__What this task involves__.
Everything in the listing below must be set down again exactly.

__Supplied records__.

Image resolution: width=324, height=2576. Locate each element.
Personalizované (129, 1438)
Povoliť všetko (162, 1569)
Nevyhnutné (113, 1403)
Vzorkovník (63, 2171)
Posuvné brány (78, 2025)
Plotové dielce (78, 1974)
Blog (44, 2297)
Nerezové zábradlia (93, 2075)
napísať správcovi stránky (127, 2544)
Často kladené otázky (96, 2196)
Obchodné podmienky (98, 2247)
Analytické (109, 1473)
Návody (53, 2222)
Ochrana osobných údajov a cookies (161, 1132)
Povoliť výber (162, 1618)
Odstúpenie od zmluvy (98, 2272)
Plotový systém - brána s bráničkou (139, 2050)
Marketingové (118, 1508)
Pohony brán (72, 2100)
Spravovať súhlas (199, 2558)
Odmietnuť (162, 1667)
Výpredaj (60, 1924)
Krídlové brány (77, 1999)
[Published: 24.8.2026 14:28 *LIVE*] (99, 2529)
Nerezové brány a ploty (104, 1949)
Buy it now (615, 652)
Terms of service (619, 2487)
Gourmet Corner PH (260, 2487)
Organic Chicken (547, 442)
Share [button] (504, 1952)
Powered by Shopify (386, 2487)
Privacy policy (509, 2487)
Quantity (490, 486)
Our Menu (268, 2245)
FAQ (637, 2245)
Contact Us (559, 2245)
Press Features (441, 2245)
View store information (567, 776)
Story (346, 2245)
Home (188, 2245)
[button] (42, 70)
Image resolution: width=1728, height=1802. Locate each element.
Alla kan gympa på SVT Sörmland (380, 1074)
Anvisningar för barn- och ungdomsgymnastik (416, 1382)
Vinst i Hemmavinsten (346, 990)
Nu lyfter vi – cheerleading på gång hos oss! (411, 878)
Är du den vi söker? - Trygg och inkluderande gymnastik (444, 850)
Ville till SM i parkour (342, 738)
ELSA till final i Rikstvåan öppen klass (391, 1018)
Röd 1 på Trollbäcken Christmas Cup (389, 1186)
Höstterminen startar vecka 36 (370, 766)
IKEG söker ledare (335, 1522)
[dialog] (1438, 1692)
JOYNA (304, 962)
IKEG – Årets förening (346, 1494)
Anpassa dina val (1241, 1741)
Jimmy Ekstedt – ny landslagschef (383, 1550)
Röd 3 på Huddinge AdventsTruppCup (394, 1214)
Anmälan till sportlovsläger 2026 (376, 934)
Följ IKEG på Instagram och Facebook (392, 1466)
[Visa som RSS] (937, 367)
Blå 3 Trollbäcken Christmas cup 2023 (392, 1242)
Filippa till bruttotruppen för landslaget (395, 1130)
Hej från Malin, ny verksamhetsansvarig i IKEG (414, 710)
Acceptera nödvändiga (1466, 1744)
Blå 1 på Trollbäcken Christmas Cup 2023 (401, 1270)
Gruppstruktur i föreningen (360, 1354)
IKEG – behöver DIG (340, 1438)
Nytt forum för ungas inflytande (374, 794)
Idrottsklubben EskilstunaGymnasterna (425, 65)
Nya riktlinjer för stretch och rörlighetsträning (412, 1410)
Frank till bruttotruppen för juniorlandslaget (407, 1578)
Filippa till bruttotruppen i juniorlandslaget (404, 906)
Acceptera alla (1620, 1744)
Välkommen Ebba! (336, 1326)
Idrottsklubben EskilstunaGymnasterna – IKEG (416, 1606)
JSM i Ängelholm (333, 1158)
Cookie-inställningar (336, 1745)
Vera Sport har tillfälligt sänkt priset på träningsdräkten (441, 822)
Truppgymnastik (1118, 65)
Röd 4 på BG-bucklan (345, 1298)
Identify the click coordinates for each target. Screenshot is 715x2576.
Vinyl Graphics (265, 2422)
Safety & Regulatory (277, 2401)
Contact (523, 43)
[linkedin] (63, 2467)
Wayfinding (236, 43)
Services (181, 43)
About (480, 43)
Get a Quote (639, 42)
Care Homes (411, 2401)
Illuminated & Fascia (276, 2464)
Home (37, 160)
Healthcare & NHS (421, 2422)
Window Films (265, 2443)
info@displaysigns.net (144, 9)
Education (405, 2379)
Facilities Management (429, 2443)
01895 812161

__Task solution__.
Image resolution: width=324, height=2576. Locate each element.
Personalizované (129, 1438)
Povoliť všetko (162, 1569)
Nevyhnutné (113, 1403)
Vzorkovník (63, 2171)
Posuvné brány (78, 2025)
Plotové dielce (78, 1974)
Blog (44, 2297)
Nerezové zábradlia (93, 2075)
napísať správcovi stránky (127, 2544)
Často kladené otázky (96, 2196)
Obchodné podmienky (98, 2247)
Analytické (109, 1473)
Návody (53, 2222)
Ochrana osobných údajov a cookies (161, 1132)
Povoliť výber (162, 1618)
Odstúpenie od zmluvy (98, 2272)
Plotový systém - brána s bráničkou (139, 2050)
Marketingové (118, 1508)
Pohony brán (72, 2100)
Spravovať súhlas (199, 2558)
Odmietnuť (162, 1667)
Výpredaj (60, 1924)
Krídlové brány (77, 1999)
[Published: 24.8.2026 14:28 *LIVE*] (99, 2529)
Nerezové brány a ploty (104, 1949)
Buy it now (615, 652)
Terms of service (619, 2487)
Gourmet Corner PH (260, 2487)
Organic Chicken (547, 442)
Share [button] (504, 1952)
Powered by Shopify (386, 2487)
Privacy policy (509, 2487)
Quantity (490, 486)
Our Menu (268, 2245)
FAQ (637, 2245)
Contact Us (559, 2245)
Press Features (441, 2245)
View store information (567, 776)
Story (346, 2245)
Home (188, 2245)
[button] (42, 70)
Image resolution: width=1728, height=1802. Locate each element.
Alla kan gympa på SVT Sörmland (380, 1074)
Anvisningar för barn- och ungdomsgymnastik (416, 1382)
Vinst i Hemmavinsten (346, 990)
Nu lyfter vi – cheerleading på gång hos oss! (411, 878)
Är du den vi söker? - Trygg och inkluderande gymnastik (444, 850)
Ville till SM i parkour (342, 738)
ELSA till final i Rikstvåan öppen klass (391, 1018)
Röd 1 på Trollbäcken Christmas Cup (389, 1186)
Höstterminen startar vecka 36 (370, 766)
IKEG söker ledare (335, 1522)
[dialog] (1438, 1692)
JOYNA (304, 962)
IKEG – Årets förening (346, 1494)
Anpassa dina val (1241, 1741)
Jimmy Ekstedt – ny landslagschef (383, 1550)
Röd 3 på Huddinge AdventsTruppCup (394, 1214)
Anmälan till sportlovsläger 2026 (376, 934)
Följ IKEG på Instagram och Facebook (392, 1466)
[Visa som RSS] (937, 367)
Blå 3 Trollbäcken Christmas cup 2023 (392, 1242)
Filippa till bruttotruppen för landslaget (395, 1130)
Hej från Malin, ny verksamhetsansvarig i IKEG (414, 710)
Acceptera nödvändiga (1466, 1744)
Blå 1 på Trollbäcken Christmas Cup 2023 (401, 1270)
Gruppstruktur i föreningen (360, 1354)
IKEG – behöver DIG (340, 1438)
Nytt forum för ungas inflytande (374, 794)
Idrottsklubben EskilstunaGymnasterna (425, 65)
Nya riktlinjer för stretch och rörlighetsträning (412, 1410)
Frank till bruttotruppen för juniorlandslaget (407, 1578)
Filippa till bruttotruppen i juniorlandslaget (404, 906)
Acceptera alla (1620, 1744)
Välkommen Ebba! (336, 1326)
Idrottsklubben EskilstunaGymnasterna – IKEG (416, 1606)
JSM i Ängelholm (333, 1158)
Cookie-inställningar (336, 1745)
Vera Sport har tillfälligt sänkt priset på träningsdräkten (441, 822)
Truppgymnastik (1118, 65)
Röd 4 på BG-bucklan (345, 1298)
Identify the click coordinates for each target. Screenshot is 715x2576.
Vinyl Graphics (265, 2422)
Safety & Regulatory (277, 2401)
Contact (523, 43)
[linkedin] (63, 2467)
Wayfinding (236, 43)
Services (181, 43)
About (480, 43)
Get a Quote (639, 42)
Care Homes (411, 2401)
Illuminated & Fascia (276, 2464)
Home (37, 160)
Healthcare & NHS (421, 2422)
Window Films (265, 2443)
info@displaysigns.net (144, 9)
Education (405, 2379)
Facilities Management (429, 2443)
01895 812161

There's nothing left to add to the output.